Prepubescent boys involved in a sport or organized physical activity appear to spontaneously boost their overall physical activity without getting more rest, researchers report.

However, this was not seen among boys who had reached puberty, Dr. Udo Meinhardt, at the Center for Pediatric Endocrinology Zurich, Switzerland, and colleagues report in the Journal of Pediatrics.

"There may be a window of opportunity to induce or trigger more spontaneous physical activity in children," Meinhardt told Reuters Health. If confirmed, this "window" might be tapped to enhance obesity prevention programs.

Over a 4-day period, the investigators measured daily energy expenditures during training and spontaneous physical activity among 66 ice-hockey players, 5 to 15 years old. They also measured sleep duration of the 46 prepubescent players who had an average chronologic and biologic age of about 9 years, and the 20 pubescent players who had an average chronologic and biologic age of nearly 14 years.

"We were able to show that prepubertal healthy boys had higher spontaneous daily physical activity the more intense they were training," said Meinhardt, and they did not compensate for their high-intensity physical activity with more rest.

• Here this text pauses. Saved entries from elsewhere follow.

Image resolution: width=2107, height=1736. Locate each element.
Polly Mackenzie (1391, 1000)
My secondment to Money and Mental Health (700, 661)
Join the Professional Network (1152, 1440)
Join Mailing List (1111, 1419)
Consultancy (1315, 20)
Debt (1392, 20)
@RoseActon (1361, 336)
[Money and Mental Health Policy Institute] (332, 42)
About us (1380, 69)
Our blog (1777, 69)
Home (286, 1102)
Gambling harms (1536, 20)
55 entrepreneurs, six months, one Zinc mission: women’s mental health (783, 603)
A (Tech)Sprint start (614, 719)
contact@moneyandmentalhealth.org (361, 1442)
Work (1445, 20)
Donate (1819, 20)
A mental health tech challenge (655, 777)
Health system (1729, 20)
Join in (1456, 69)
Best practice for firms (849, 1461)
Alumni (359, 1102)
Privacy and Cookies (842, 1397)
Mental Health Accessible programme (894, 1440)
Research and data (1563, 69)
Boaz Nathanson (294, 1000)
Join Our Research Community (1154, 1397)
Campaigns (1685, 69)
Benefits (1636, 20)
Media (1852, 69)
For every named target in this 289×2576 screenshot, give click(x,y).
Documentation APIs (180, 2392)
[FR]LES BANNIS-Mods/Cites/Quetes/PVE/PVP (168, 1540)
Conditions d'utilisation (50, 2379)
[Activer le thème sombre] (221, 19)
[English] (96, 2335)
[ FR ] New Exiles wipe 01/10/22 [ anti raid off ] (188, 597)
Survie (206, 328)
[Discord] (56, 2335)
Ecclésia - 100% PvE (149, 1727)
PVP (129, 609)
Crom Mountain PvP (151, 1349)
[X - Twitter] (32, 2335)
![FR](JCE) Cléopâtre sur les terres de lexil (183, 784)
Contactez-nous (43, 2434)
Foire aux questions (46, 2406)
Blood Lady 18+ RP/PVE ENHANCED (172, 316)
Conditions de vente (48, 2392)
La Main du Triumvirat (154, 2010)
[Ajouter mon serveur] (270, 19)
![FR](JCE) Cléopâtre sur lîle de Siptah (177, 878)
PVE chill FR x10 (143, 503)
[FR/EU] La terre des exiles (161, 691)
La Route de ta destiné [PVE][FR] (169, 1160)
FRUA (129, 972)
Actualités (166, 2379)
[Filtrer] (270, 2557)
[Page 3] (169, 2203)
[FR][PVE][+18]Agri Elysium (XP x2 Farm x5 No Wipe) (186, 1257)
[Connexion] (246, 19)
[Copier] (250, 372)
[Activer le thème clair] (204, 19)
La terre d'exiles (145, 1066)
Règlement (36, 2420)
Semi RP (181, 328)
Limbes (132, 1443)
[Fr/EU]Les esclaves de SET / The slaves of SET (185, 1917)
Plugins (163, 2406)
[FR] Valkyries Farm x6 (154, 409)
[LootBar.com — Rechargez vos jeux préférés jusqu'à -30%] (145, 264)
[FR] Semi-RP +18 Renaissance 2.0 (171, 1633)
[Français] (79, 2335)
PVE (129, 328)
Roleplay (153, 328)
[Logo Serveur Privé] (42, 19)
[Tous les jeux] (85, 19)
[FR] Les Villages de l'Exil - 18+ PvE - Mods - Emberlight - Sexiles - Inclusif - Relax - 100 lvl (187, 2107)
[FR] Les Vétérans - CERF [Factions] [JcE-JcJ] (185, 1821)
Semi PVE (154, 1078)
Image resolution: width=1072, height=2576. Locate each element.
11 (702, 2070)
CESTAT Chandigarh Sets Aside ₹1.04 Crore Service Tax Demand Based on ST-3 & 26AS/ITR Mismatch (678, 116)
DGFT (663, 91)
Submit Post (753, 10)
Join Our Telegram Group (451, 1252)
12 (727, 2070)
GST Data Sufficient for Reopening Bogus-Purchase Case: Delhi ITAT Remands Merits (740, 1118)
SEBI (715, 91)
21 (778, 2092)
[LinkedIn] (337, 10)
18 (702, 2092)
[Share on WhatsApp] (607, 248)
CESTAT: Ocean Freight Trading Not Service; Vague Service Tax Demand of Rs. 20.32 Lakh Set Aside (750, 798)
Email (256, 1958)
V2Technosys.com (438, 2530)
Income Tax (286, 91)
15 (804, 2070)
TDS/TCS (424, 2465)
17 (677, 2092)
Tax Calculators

The investigators did not find a similar association among the athletes who had reached puberty, leading Meinhardt and colleagues to surmise that pubertal boys may be taking on an adult pattern in which more intense training leads to more rest.

The investigators are completing similar research to see if similar associations exist in general school children. They also suggest further studies to determine if associations between regulated and spontaneous physical activity and if the need to rest is an age-associated biological response or if it is a result of other external factors.

Nonetheless, these findings provide additional evidence of a child-specific control of physical activity that may converge to a more adult-type pattern after puberty.